» Action item
Without the pictures, set down exactly the lines from the one that contains "706x387 pixels. How" to the end of the entries, both included, and nothing besides.

Collected data
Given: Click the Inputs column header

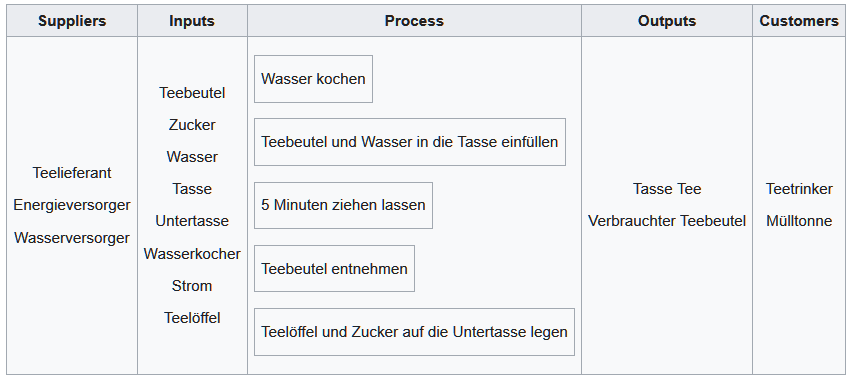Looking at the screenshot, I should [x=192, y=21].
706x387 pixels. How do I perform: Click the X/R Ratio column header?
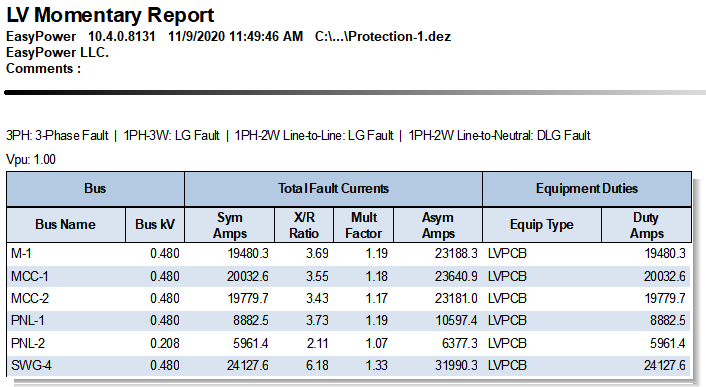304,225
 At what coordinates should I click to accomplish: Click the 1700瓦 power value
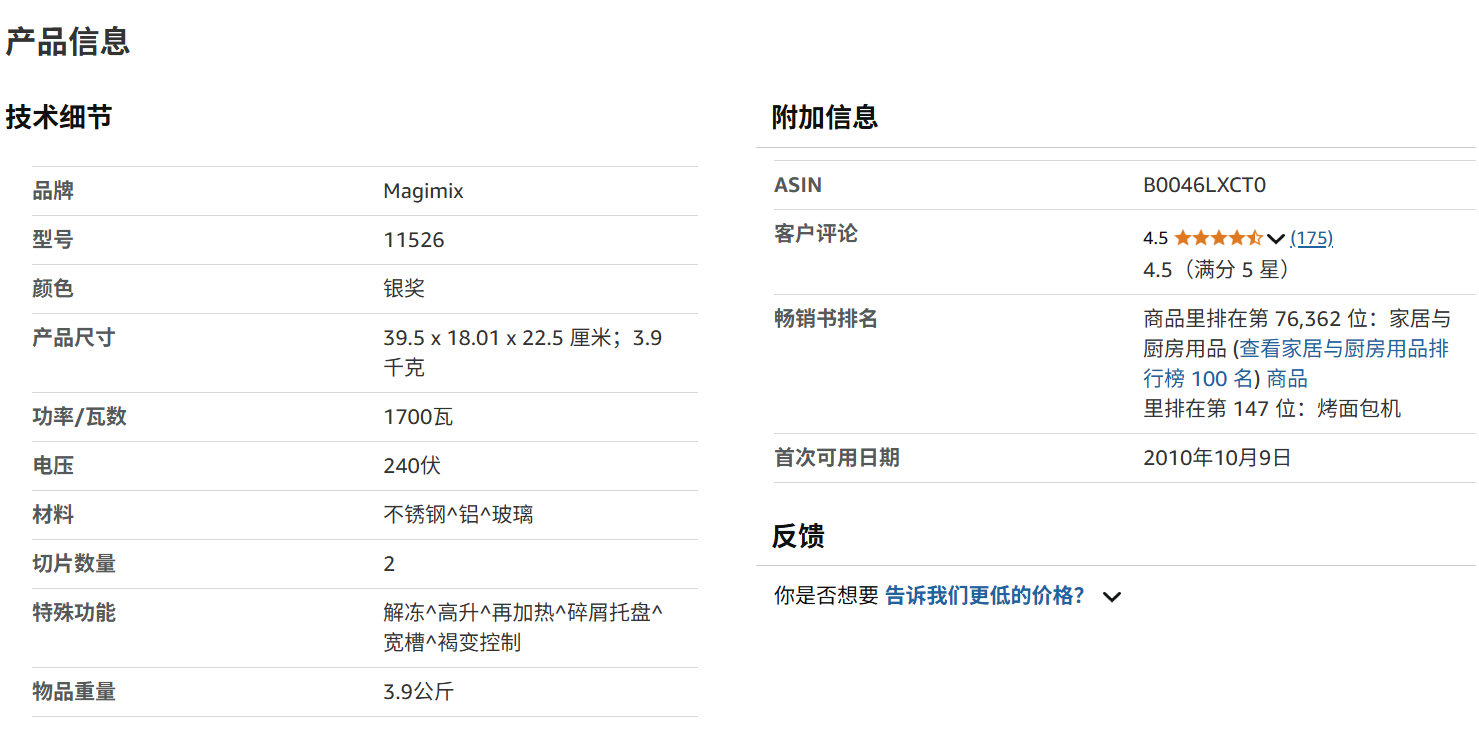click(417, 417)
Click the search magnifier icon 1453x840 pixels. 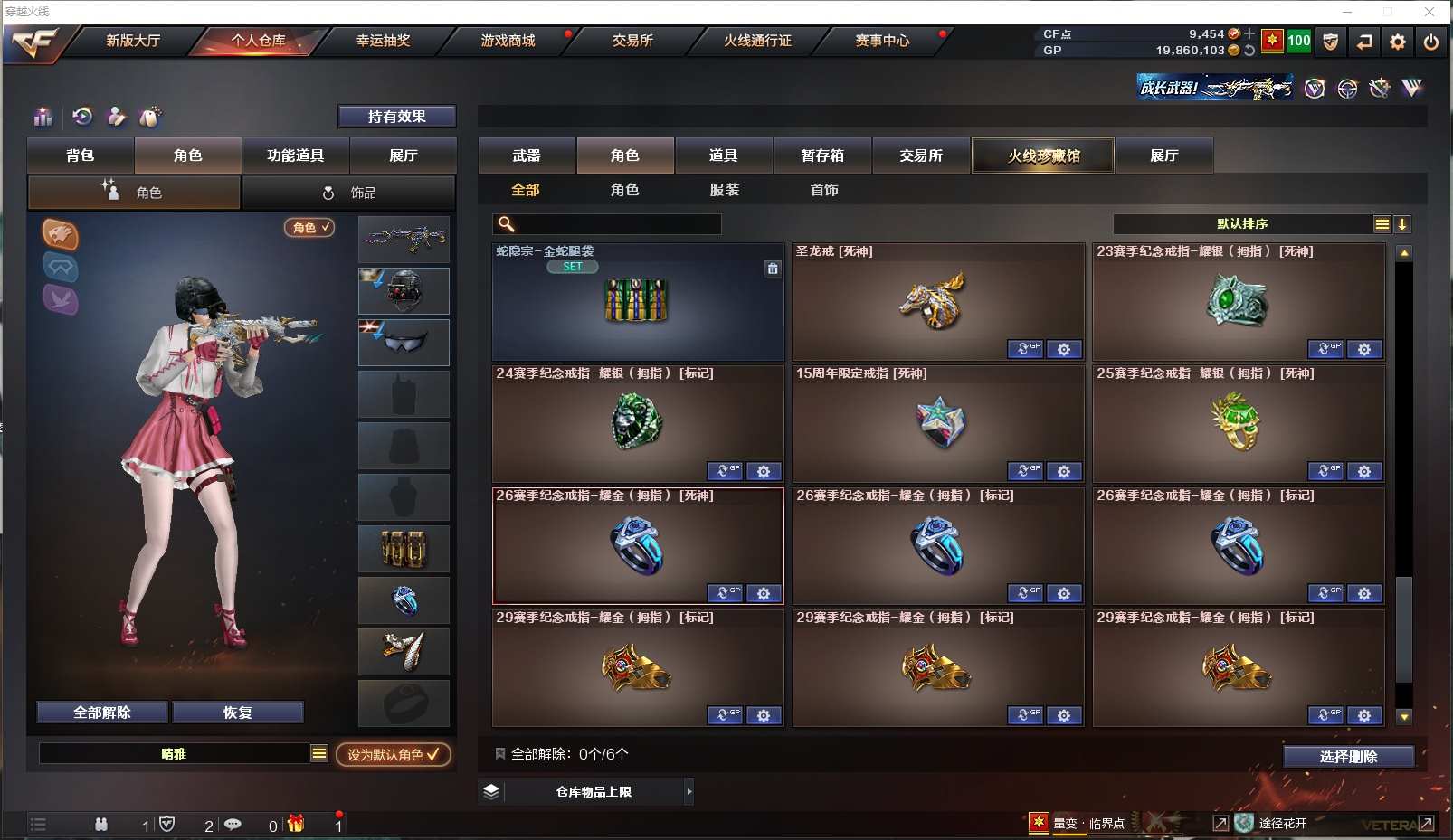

» Reply to the task
706x387 pixels. How do I perform: Click the X/R Ratio column header?
304,225
 At what coordinates should I click to accomplish: Click the 1700瓦 power value
click(417, 417)
Click the search magnifier icon 1453x840 pixels. 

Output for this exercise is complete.